Kaltern und der Abschied
Abends kann sie ihr Auto wieder holen und fährt auf dem direkten Wege auf das Stadtfest in Kaltern. Sie wählt ein tolles Lokal am Marktplatz, bestellt Muschel Spagetti und einen Weißwein. Das sieht mal wieder sensationell aus, denkt Alice. Es ist immer noch 30 Grad warm. Belustigend betrachtet sie das Spektakel in der Stadt. Feuerwehrmänner in alter Tracht bei einer Vorführung. Die Bergrettung seilt einen vermeintlich Verletzten vom Kirchturm ab. Eine Band spielt, mit einer Sängerin die eine Sagenhafte Stimme hat. Alice lauscht mit feuchten Augen der Musik. Die Vergangenheit ist wieder da. Um Sie herum, nur Happy Familys und Paare. Sie denkt nur an Walter und das ewige Warum. Nach ihrem vierten Gläserl Weißwein beschießt sie dann doch endlich nachhause bzw. in Ihre Pension zu fahren, da sie ja schließlich mit dem Autounterwegs ist, und nicht so viel Trinken sollte.
….Deutsche Autobahn erreicht. Alice ist Müde vom Fahren, ist ein wenig genervt von den vielen Holländer mit ihren Campingwagen im Schlepptau. Da kann ja nichts vorwärts gehen, denkt sie. Stellt die Musik lauter, macht einem Porsche die linke Spur frei, der bestimmt schon länger mit Lichthupe hinter ihr hergefahren ist, was sie allerdings vor lauter Grübeln nicht bemerkt hatte. Oh je denkt sie, der motzt jetzt sicher gleich wenn er dich überholt. Aber nein, ein junger Mann zwinkert sie freundlich an, bevor er mit Vollgas an ihr vorbei braust. Alice schaut immer auf ihr Handy, keine Nachricht von Walter. Sie hatte es sich so sehr gewünscht, sie hatte so sehr gewartet, schließlich wird morgen die ehemals gemeinsame Wohnung aufgelöst. Insgeheim hat sie gehofft dass er ein paar liebe Worte des Abschieds findet. Schließlich hat er mit ihr dort 7 Jahre lang eine intensive Zeit erlebt. Alice, dass hättest du dir denken können, das Walter, obwohl er genau weiß das an diesem Samstag der Umzug ist, sich nicht bei dir meldet. Er lebt sein Leben, nach ihm die Sintflut. Vergiss es Alice, Schade, denkt sie, hat er sich doch nicht geändert….

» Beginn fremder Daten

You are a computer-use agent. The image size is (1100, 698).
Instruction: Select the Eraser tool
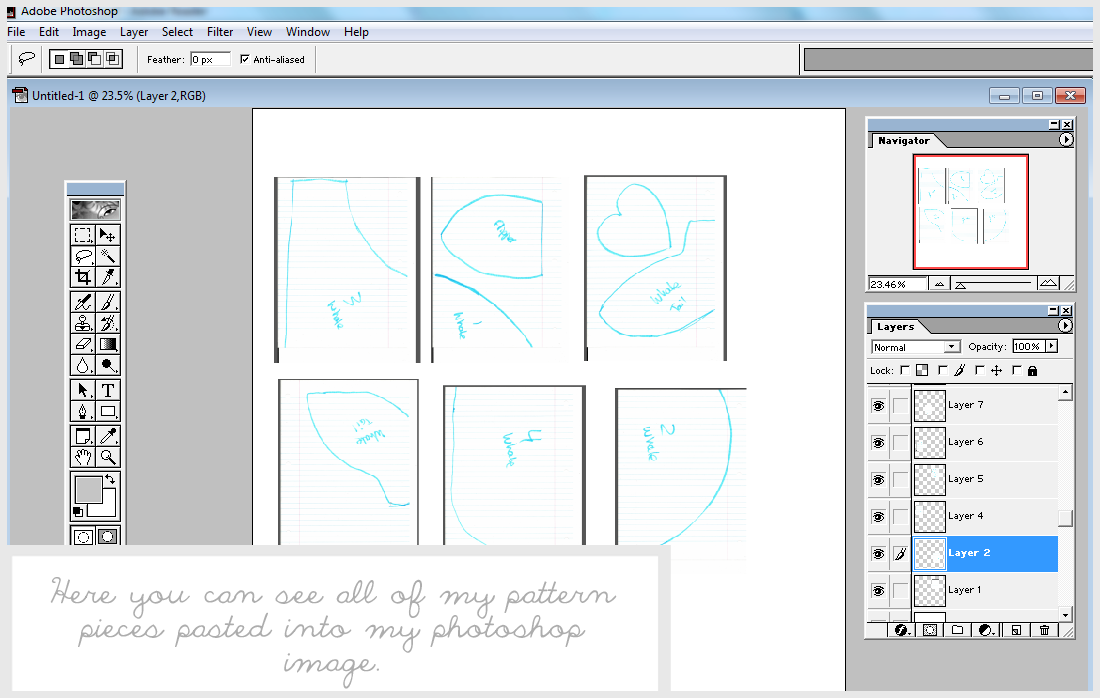tap(83, 344)
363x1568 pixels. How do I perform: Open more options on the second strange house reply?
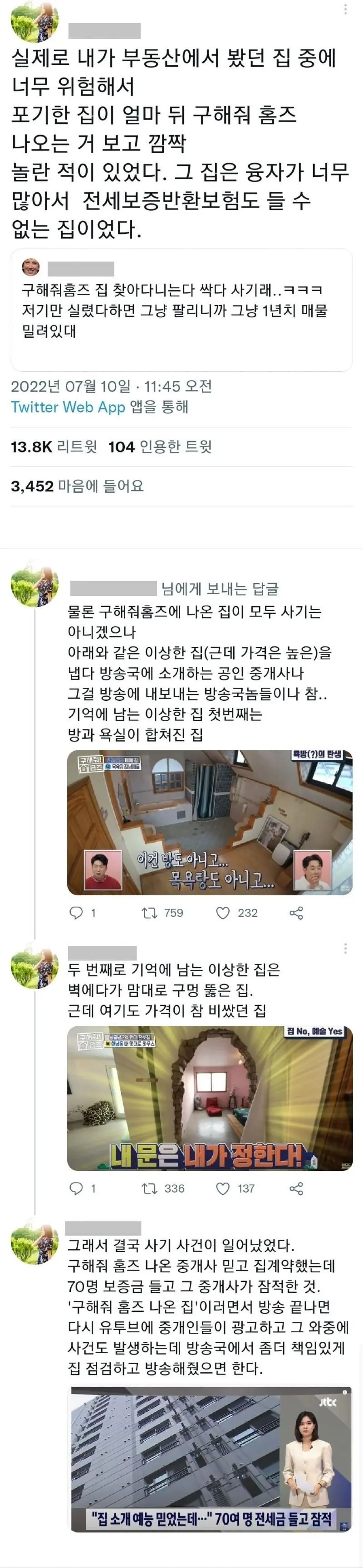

In Gedanken fährt sie im Cabrio die Route nochmal vorbei am Kalterersee, der Türkisfarben im Tal liegt. Es Ist unglaublich schön hier. Eine warme Brise weht um ihre Nase. Als sie in der Pension ist beschließt sie, gleich für die nächsten Wochen wieder zu buchen. Sie nimmt nochmal das mittlerweile obligatorische Gläserl Lagrain mit dem Wirt ein und geniest den jetzt wirklich letzten Abend. Ihr Buch hat sie fertig gelesen. Wahnsinn denkt Alice. 600 Seiten in 5 Tagen. Viel, sehr viel an Erinnerungen und sehr viel zwischen den Zeilen hat sie raus gelesen. Außerdem ist das Paar in der Geschichte auch nicht zusammen geblieben. Sie haben sich nach einen intensiven erotischen Zeit ebenfalls getrennt. Schade, denkt Alice. Die beiden im Buch haben doch auch so gut zusammen gepasst wie sie und ihr Walter.
Aber selavie….so ist das Leben und die Geschichte.